The ExamplePageletLoadedEvent

php
// <plugin root>/src/Storefront/Pagelet/Example/ExamplePageletLoadedEvent.php
<?php declare(strict_types=1);

namespace Swag\BasicExample\Storefront\Pagelet\Example;

use Shopware\Core\System\SalesChannel\SalesChannelContext;
use Shopware\Storefront\Pagelet\PageletLoadedEvent;
use Symfony\Component\HttpFoundation\Request;

class ExamplePageletLoadedEvent extends PageletLoadedEvent
{
    protected ExamplePagelet $pagelet;

    public function __construct(ExamplePagelet $pagelet, SalesChannelContext $salesChannelContext, Request $request)
    {
        $this->pagelet = $pagelet;
        parent::__construct($salesChannelContext, $request);
    }

    public function getPagelet(): ExamplePagelet
    {
        return $this->pagelet;
    }
}

Note the different extends, which uses the PageletLoadedEvent class instead.

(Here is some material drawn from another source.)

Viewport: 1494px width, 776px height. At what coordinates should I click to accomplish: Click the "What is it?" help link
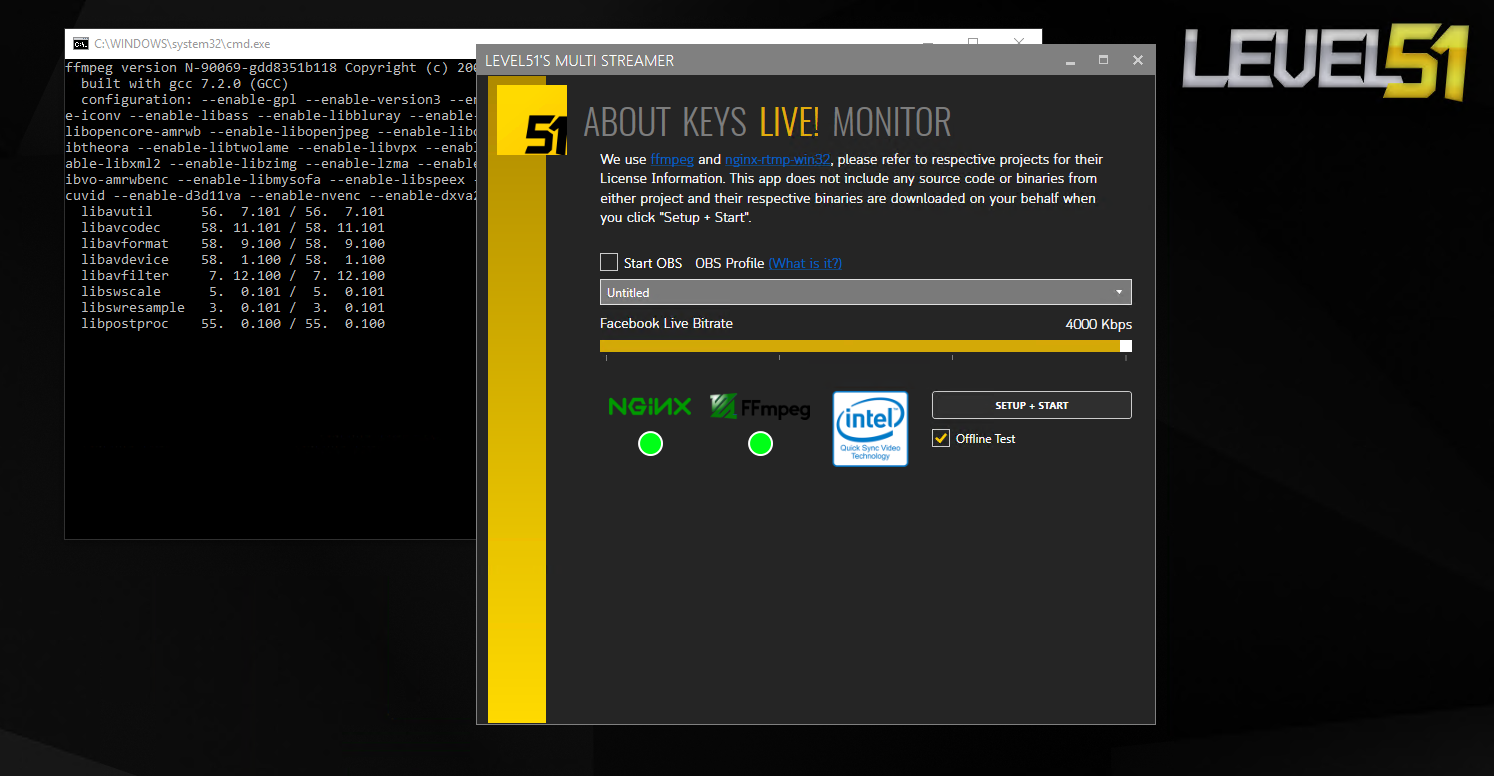[x=805, y=263]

Also, the getter method is no longer getPage, but getPagelet instead.

Loading the pagelet

Loading the pagelet via another page

Most times you want to load your pagelet as part of another page. This is simply done by calling the load method of your pagelet in another page's load method.

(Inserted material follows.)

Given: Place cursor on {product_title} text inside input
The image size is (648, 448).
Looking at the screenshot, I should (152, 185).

Using the example from our adding a custom page guide, this is what the load method could look like:

php
// <plugin root>/src/Storefront/Page/Example/ExamplePageLoader.php
public function load(Request $request, SalesChannelContext $context): ExamplePage
{
    $page = $this->genericPageLoader->load($request, $context);
    $page = ExamplePage::createFrom($page);

    $page->setExamplePagelet($this->examplePageletLoader->load($request, $context));

    // Do additional stuff, e.g. load more data from store-api and add it to page
     $page->setExampleData(...);

    $this->eventDispatcher->dispatch(
        new ExamplePageletLoadedEvent($page, $context, $request)
    );

    return $page;
}

Of course, in this example your ExamplePage struct needs a method setExamplePagelet, as well as the respective getter method getExamplePagelet. And then that's it, you've loaded your pagelet as part of another page.

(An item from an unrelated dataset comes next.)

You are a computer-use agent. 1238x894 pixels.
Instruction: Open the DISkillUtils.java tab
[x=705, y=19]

Loading the pagelet via route

As already mentioned, a pagelet can be loaded via a route if you want it to. For that case, you can simply add a new route to your controller and load the pagelet via the ExamplePageletLoader:

php
#[Route(path: '/example-pagelet', name: 'frontend.example.pagelet', methods: ['POST'], defaults: ['XmlHttpRequest' => 'true'])]
public function examplePagelet(Request $request, SalesChannelContext $context): Response
{
    $pagelet = $this->examplePageletLoader->load($request, $context);

    return $this->renderStorefront('@Storefront/storefront/pagelet/example/index.html.twig', [
        'pagelet' => $pagelet
    ]);
}

Using the part defaults: ['XmlHttpRequest' => true] in the attribute ensures, that this pagelet can be loaded using an XML HTTP Request.